Bu using an intrathecal pump to deliver Baclofen, investigators hoped to demonstrate greater spasticity control than conventional medical management. Dr. Creamer and his team accomplished this by using Medtronic’s SynchroMed II Infusion System – the only U.S.-approved system for delivering ITB therapy.
SISTERS focused on individuals who’d sustained a stroke and presented with residual severe spastic hemiplegia affecting both the upper and lower extremities, and who’d not met their goals through conventional treatment interventions.
“Oral medications are typically inadequate, and fraught with side effects of sedation,” explained Dr. Creamer. “Individuals who’ve had strokes—what some people would term a “brain attack”—they’re already susceptible to potential cognitive impairment. Introducing medications that may lead to further cognitive impairment—making them sleepy, reducing attention span—can place significant limitations on our ability to help their function improve.”
Also, as Dr. Creamer alluded, the medications are commonly inadequate. Even without considering the side effects, medications don’t typically produce the desired outcomes for patients.
The SISTERS study randomized 60 patients, with 25 individuals receiving a Baclofen pump implant. Over a period of several years, a total of 48 (80 percent) patients completed the full six-month study—24 who had the pump implanted, and 24 involved in conventional medical management. Primary analysis (with specific results available in the above-linked study) showed a significant improvement for those treated via ITB when compared to the group treated via conventional medical management.
Ultimately, as Dr. Creamer wrote, “these data support the use of ITB therapy as an alternative to conventional medical management for treatment of generalized PSS in adults.”
“One advantage is ITB provides a continuous infusion of medications to reduce spasticity, and reduce tone,” said Dr.

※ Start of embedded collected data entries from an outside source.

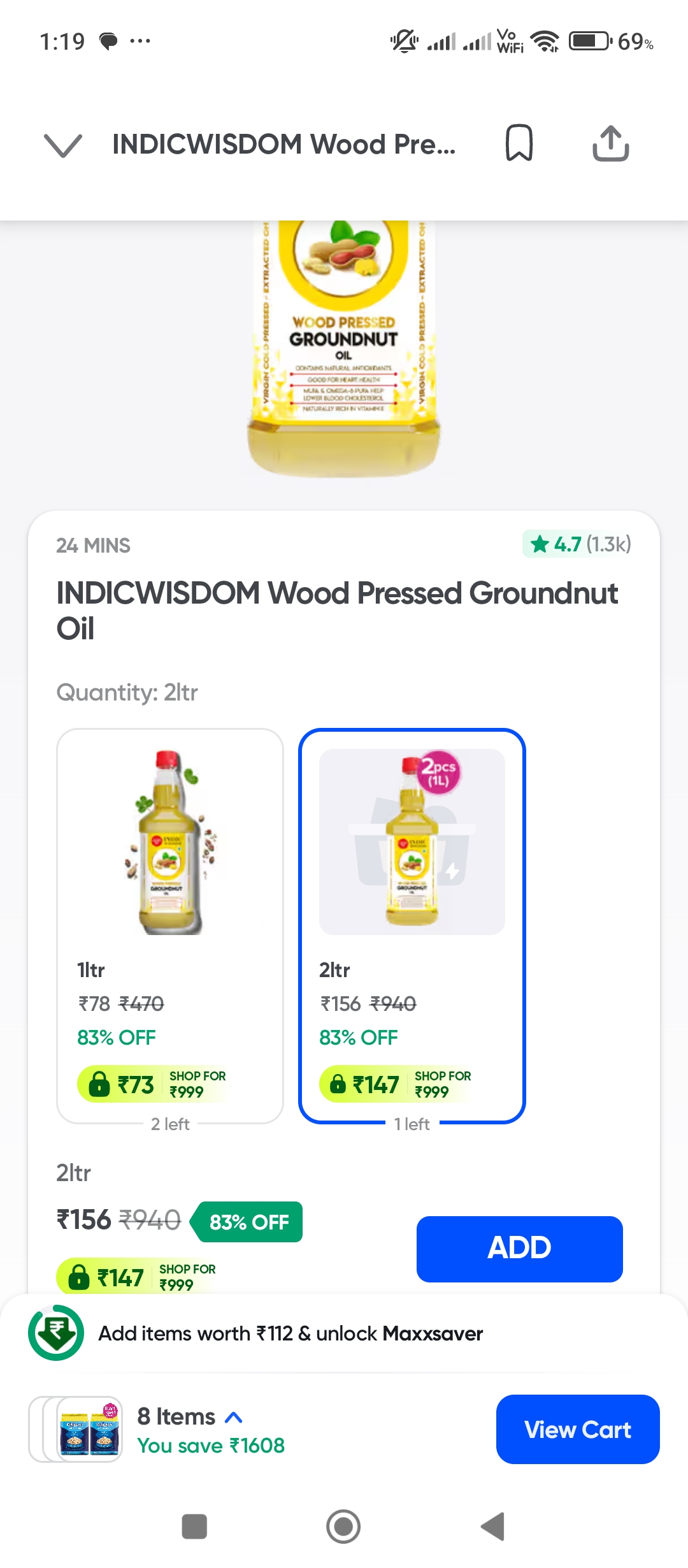Tap the Maxxsaver rupee savings icon
Viewport: 688px width, 1568px height.
tap(56, 1333)
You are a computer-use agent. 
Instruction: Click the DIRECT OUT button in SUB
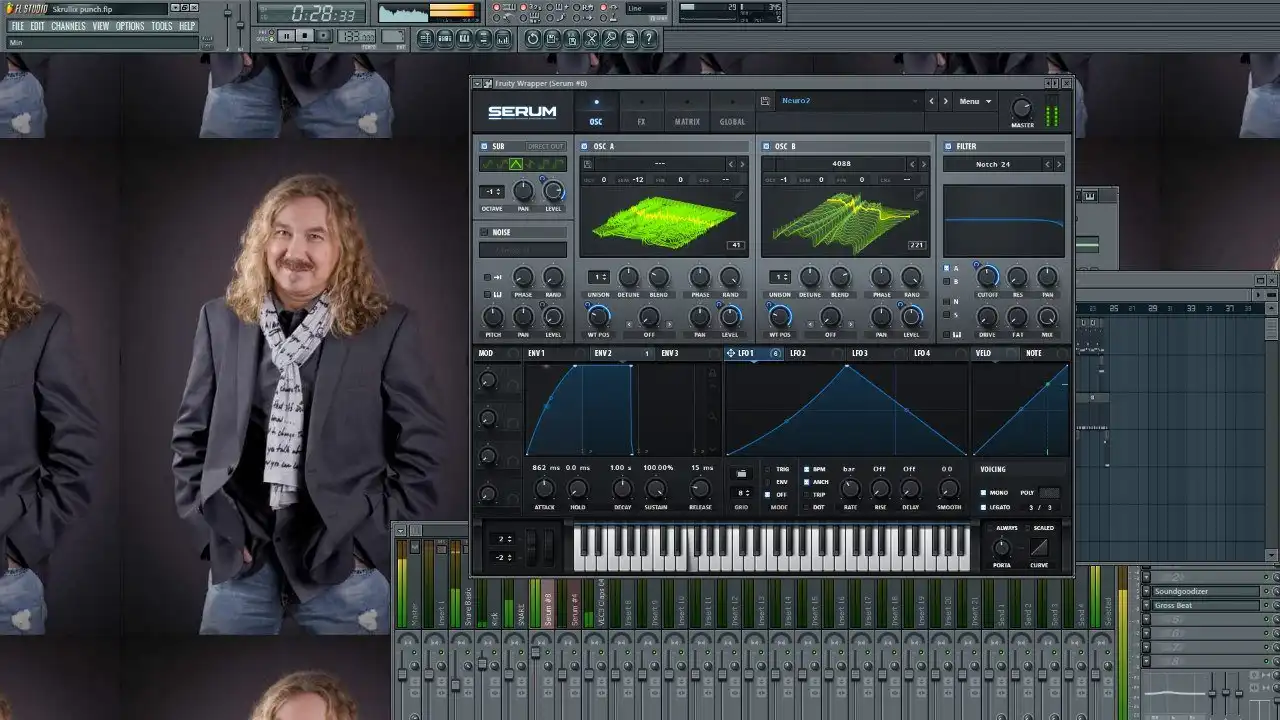tap(546, 146)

Creamer. “Statistically, the reductions were incredibly significant in the individuals who had the pumps implanted in the upper and lower limbs—that’s a very important point. The consistent delivery of medication allowed for constant reduction of tone.”
The medication intervals with oral antispasmodics can lead to issues such as dose fluctuations. Injections with a three-month interval also have a tendency to be observed with fluctuation of tone, not to mention issues with patient compliance. Implementation of the ITB pump has the potential to offer more consistent, long-term improvement in individuals.
“We did demonstrate a reduction of pain—what we considered “least pain” and “actual pain,” said Dr. Creamer. (“Worst pain” was also improved, but not to a statistically significant degree.)
Functional outcomes demonstrated an improvement in ITB groups as well, despite the lack of statistical significance. “The study was relatively short, lasting only six months,” explained Dr. Creamer, “so we would anticipate further, long-term benefits of spasticity management over the lifetime of an individual.”
Dr. Creamer expressed the dramatic level of improvement through the story of a gentleman, who had not walked in over two years, coming to him complaining of shoulder pain. Upon realization that this individual had suffered a stroke, an ITB pump was implanted.
After the pump was implanted, tone reduced, mobility improved—and the patient was able to ambulate.
“Unbelievable!” exclaimed Dr. Creamer. “You never expect to see such a thing, that after two years, the decrease in tone would lead to the ability to ambulate once again.”
“Typically, these are patients who people have given up on them. The individuals say “there’s nothing more that can be done.” The doctors say “we tried the pills; they didn’t work.”
“This is an opportunity to demonstrate significant reduction in tone pain, improvement in function—we’ve shown that there are options to help improve their quality of life.”